The awareness of her fate, and of worse things to come, was always with her: that was the point of her Facebook page, to disseminate that awareness from inside the prison that was becoming her body. She did it with verve and wry humor. “On my left hand, all of my fingers have started to curl except the middle one. So, when I wave at people, it kind of looks like I’m flipping them off,” she wrote on September 29, ending her sentence with a smiley face.
There’s no such thing as respite from decline when ALS strikes: it doesn’t stall, it doesn’t get better. It only gets worse, usually unimaginably so. Whatever the difficulties, Mary Ann kept chronicling them when she could. “I started August by spending 5 days in the hospital with breathing issues,” she wrote in September. “I never saw that coming. Until then, the impact this disease had on me had been obvious. Not being able to walk or talk are pretty hard to miss. This hospitalization forced me to realize my ALS continues to progress. I didn’t like that realization. It hit me hard!!”

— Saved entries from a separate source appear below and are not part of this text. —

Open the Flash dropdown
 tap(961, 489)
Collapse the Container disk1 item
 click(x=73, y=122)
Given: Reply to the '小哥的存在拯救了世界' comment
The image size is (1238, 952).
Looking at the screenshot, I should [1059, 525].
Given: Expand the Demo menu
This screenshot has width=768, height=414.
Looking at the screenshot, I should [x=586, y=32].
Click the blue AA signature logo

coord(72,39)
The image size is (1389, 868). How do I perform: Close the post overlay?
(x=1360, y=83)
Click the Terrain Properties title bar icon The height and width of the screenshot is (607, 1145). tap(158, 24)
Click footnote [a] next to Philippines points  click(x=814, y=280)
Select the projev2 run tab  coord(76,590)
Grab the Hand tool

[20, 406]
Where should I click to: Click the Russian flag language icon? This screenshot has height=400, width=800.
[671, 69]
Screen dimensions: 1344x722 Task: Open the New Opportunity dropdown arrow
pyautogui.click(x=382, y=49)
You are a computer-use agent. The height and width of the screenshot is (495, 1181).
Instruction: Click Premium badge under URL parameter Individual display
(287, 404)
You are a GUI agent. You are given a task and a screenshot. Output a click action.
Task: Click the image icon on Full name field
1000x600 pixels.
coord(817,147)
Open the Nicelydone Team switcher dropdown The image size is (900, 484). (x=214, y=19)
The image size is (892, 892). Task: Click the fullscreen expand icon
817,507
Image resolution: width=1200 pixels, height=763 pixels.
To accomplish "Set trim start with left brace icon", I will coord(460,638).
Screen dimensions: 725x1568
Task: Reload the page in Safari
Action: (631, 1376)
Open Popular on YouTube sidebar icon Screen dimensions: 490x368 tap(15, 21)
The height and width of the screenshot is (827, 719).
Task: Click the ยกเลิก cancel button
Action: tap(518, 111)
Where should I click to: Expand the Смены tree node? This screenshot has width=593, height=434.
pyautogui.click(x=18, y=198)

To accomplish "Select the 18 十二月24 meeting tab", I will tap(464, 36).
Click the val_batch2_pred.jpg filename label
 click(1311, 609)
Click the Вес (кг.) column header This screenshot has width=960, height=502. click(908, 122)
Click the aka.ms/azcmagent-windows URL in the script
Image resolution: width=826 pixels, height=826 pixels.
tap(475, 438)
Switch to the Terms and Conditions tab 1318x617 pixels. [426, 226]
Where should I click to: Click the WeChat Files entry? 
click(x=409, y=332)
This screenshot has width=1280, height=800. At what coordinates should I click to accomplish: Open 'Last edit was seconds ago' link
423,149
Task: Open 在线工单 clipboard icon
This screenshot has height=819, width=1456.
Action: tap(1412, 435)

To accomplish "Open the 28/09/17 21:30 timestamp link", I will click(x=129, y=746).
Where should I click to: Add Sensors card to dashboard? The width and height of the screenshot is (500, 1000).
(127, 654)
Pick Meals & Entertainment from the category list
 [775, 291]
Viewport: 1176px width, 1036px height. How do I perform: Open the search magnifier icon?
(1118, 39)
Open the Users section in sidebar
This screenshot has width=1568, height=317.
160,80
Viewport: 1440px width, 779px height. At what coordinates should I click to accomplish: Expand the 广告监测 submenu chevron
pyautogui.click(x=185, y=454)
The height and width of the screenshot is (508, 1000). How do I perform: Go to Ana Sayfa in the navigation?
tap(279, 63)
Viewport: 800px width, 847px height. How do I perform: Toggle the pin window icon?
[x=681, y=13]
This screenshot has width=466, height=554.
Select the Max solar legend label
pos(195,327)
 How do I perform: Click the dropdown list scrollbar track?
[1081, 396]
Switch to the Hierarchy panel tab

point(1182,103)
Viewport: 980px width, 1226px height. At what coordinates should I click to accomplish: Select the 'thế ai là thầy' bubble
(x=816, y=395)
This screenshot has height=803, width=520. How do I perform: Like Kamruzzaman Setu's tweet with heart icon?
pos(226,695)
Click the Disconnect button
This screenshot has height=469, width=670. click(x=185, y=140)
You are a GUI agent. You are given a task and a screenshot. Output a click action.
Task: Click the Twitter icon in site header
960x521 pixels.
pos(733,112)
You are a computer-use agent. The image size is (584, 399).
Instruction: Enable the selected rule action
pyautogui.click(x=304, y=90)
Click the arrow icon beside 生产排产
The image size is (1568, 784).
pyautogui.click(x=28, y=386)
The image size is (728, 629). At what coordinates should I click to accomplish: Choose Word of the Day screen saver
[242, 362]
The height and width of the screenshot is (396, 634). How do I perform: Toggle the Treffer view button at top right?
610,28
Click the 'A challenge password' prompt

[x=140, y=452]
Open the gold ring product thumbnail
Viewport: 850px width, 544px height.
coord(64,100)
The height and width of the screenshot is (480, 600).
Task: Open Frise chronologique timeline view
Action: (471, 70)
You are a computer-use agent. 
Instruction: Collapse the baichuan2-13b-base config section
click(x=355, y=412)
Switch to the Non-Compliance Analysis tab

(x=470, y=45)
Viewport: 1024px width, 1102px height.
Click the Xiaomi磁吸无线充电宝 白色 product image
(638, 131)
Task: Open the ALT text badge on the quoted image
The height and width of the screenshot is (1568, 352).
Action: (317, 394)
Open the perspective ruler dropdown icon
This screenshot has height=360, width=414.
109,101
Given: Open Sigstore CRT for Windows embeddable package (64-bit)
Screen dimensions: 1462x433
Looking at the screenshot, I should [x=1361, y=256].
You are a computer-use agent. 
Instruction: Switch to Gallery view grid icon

And yet in the same post, she insisted she’d go on, that it was time for a party, one of those parties for which she was well known. “Waiting for life to be perfect is futile. Much better to just go with it. Time with friends is therapeutic,” she wrote. “This disease will continue to take a toll on me. I can’t stop that. What I CAN do is make choices that enhance the time I have left. I can feed off the love and support of my wonderful family and many friends here in Florida, up North and on FaceBook I can be intensely thankful for the incredible love of my amazing husband. i can love and delight in Tom and Colton and my step-family. I can continue to pray for strength and a cure. I can squeeze every bit of joy available out of each day. And, until the day I die, I can and will continue to LIVE!!!”